There is no question of surplus embryos being generated. Natural cycle IVF can be
very tedious and unpredictable. There are, however, some signs that it may be
possible in the future to mature ova in vitro, thus making the process less time
sensitive.
In Northern Ireland, as in Britain and other jurisdictions, surplus fertilised ova are
frozen xviii[18] , and may be used in subsequent cycles. With the consent of the biological
parents, the law allows for these embryos to be placed in the womb of another
woman, or to be used for research purposes. UK law provides for the disposal of
unused embryos after a period of five years in storage.
In some IVF units, it appears that the practice has developed of transferring as many
as five embryos to the uterus, and performing embryo reduction at a later stage. This
process of “unnatural selection” obviously has serious ethical implications.

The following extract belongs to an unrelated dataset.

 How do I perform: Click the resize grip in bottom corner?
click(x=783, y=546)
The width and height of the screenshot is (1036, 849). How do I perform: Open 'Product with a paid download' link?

In the Republic of Ireland, there is no law specifically governing I.V.F., but the Guide
to Ethical Conduct and Behaviour, includes a requirement that “any fertilised ovum
must be used for normal implantation and must not be deliberately destroyed.” xix[19] It
had been publicly alleged, and never denied, prior to the promulgation of the current
Guide that, in Ireland, surplus embryos , while not being destroyed, were frequently
placed in the cervix rather than in the uterine cavity.